Task description: Throughout the entries below, report every line where "mode" is found.
►
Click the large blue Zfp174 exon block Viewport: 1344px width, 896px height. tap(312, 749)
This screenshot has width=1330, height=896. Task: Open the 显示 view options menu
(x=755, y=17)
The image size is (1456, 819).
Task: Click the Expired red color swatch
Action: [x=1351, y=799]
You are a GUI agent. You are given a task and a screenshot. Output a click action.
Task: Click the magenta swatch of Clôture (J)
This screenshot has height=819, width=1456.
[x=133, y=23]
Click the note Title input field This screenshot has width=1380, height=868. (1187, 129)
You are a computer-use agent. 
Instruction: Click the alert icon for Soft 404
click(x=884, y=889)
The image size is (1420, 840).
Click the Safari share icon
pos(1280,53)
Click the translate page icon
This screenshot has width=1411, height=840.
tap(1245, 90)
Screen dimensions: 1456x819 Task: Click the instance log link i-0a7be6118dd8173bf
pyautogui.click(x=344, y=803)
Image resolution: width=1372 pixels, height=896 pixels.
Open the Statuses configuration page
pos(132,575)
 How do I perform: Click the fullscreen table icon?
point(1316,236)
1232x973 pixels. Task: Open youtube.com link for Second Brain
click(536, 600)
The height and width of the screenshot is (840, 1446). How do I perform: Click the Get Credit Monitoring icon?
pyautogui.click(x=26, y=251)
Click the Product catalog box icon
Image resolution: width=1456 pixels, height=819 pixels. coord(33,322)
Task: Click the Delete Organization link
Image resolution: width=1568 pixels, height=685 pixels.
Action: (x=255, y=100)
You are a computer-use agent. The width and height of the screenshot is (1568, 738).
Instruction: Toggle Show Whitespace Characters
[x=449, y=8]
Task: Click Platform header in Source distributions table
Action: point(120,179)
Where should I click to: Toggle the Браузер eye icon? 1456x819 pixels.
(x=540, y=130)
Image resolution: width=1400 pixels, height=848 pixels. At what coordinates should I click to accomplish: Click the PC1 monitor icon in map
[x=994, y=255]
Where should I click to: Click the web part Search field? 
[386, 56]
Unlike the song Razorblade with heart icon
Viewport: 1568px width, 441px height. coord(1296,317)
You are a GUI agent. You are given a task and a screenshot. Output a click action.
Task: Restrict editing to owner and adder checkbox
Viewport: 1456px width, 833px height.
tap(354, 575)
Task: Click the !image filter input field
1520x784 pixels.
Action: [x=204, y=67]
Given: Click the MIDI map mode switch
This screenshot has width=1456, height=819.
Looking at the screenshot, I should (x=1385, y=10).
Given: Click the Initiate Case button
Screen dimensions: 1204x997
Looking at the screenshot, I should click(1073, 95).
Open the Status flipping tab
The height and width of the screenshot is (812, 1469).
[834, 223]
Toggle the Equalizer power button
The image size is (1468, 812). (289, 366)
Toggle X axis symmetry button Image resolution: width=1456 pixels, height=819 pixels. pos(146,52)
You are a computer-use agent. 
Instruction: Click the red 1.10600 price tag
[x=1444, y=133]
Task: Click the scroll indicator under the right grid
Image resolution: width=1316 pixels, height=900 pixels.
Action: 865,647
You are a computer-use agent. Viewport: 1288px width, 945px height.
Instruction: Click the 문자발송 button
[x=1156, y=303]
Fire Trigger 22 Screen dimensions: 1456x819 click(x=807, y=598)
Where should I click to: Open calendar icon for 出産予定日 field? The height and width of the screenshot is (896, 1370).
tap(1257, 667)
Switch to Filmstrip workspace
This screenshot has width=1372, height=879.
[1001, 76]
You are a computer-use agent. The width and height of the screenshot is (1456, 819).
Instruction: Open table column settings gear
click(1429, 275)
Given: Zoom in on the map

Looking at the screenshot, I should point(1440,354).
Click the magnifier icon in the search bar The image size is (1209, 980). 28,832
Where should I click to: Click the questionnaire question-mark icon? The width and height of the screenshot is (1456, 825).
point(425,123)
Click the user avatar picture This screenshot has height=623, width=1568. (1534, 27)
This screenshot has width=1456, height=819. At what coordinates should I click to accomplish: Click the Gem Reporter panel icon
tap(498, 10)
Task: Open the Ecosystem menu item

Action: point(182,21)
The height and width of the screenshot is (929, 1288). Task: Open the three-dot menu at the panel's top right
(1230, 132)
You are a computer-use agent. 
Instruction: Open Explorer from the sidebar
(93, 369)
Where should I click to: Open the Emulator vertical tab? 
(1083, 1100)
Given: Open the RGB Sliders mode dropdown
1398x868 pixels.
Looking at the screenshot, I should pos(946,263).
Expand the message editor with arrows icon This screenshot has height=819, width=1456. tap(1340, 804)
◄
Solution below:
Given: Click the MIDI map mode switch
Given: Open the RGB Sliders mode dropdown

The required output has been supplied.